Raw data:
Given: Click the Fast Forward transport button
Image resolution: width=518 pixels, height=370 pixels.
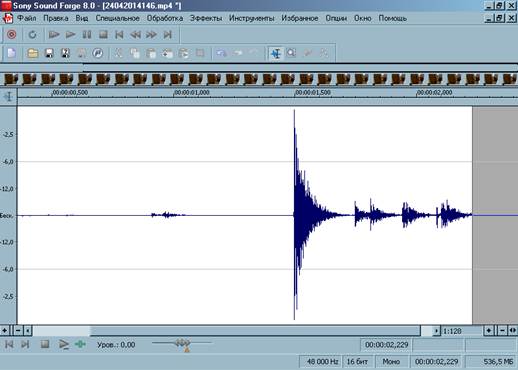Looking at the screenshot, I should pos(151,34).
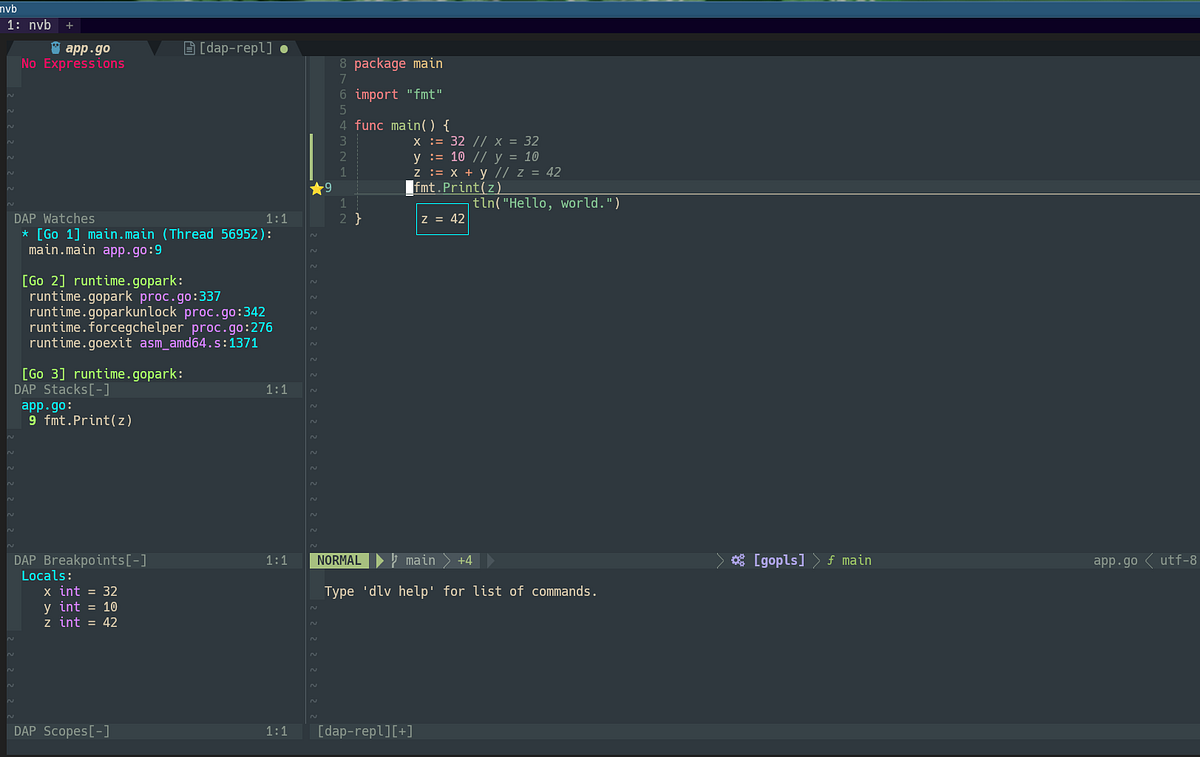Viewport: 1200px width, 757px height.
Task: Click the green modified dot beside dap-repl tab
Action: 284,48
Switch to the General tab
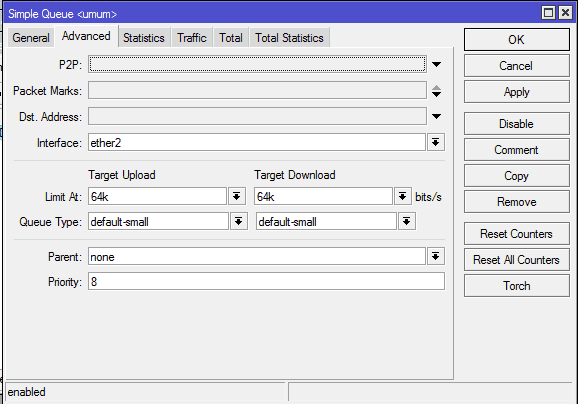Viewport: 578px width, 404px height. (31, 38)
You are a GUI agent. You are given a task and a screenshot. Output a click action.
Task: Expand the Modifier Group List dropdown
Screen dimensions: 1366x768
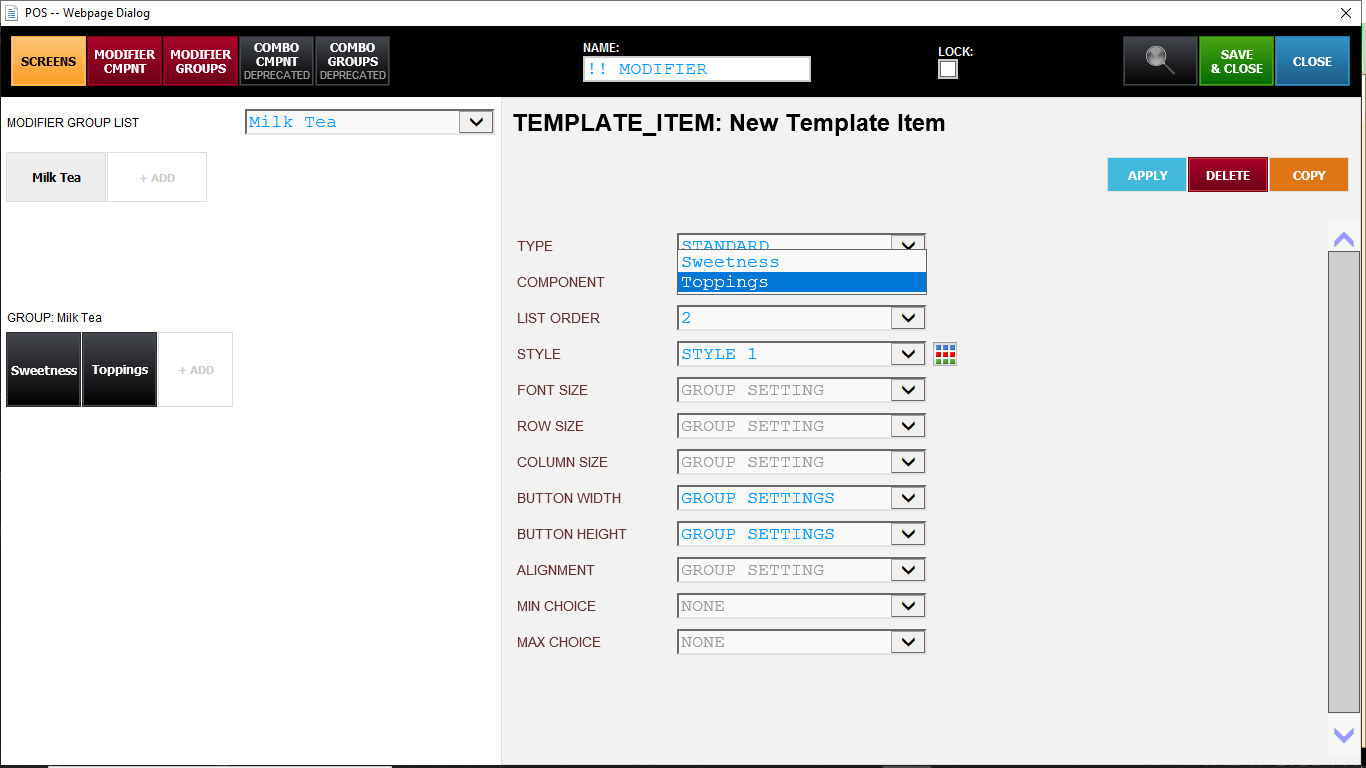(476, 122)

---

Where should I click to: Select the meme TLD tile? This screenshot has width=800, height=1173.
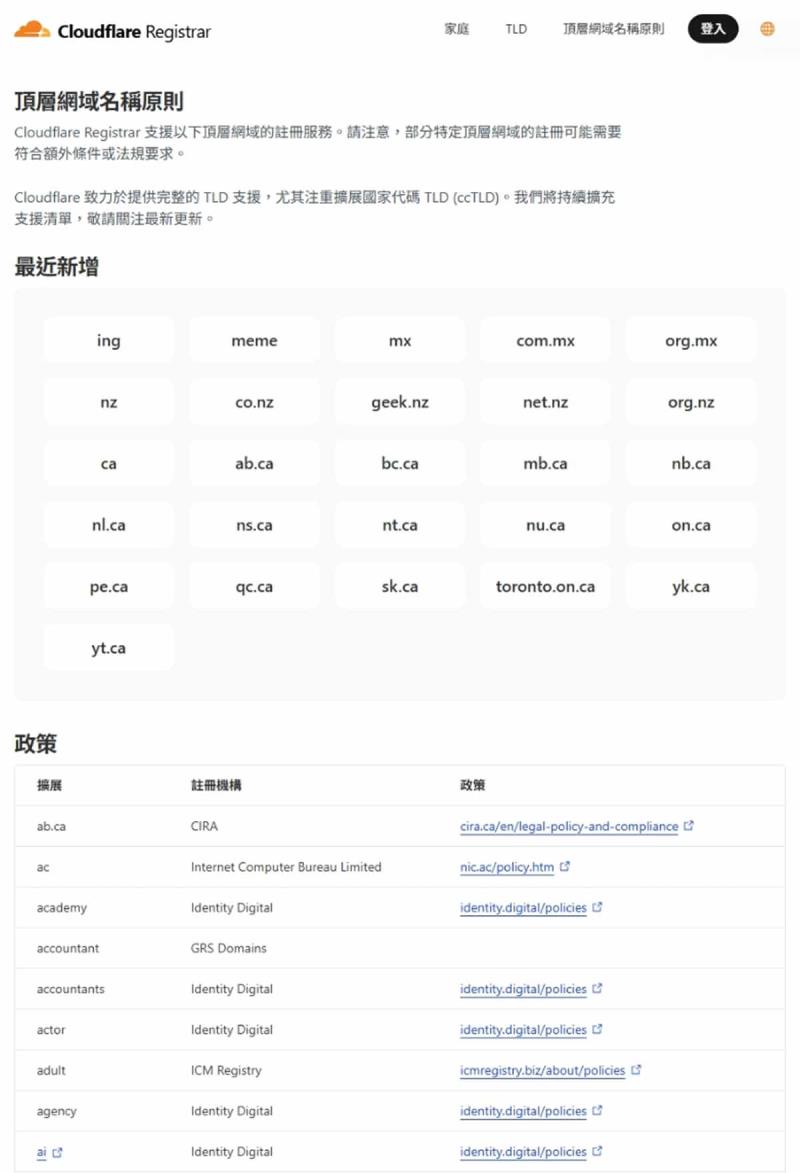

==

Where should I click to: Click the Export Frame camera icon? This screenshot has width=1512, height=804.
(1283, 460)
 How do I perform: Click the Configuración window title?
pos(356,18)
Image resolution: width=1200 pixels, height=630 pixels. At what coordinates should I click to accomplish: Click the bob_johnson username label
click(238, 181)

Required action: What are the lines above from the one with "Given: Click the" to the one with "You are a GUI", both included? Reproduce them exactly, without pictures.

Written reply:
Given: Click the Fast Forward transport button
Image resolution: width=518 pixels, height=370 pixels.
Looking at the screenshot, I should pos(151,34).
Viewport: 1200px width, 757px height.
Task: Click the green modified dot beside dap-repl tab
Action: 284,48
Switch to the General tab
Viewport: 578px width, 404px height. (31, 38)
You are a GUI agent. You are given a task and a screenshot. Output a click action.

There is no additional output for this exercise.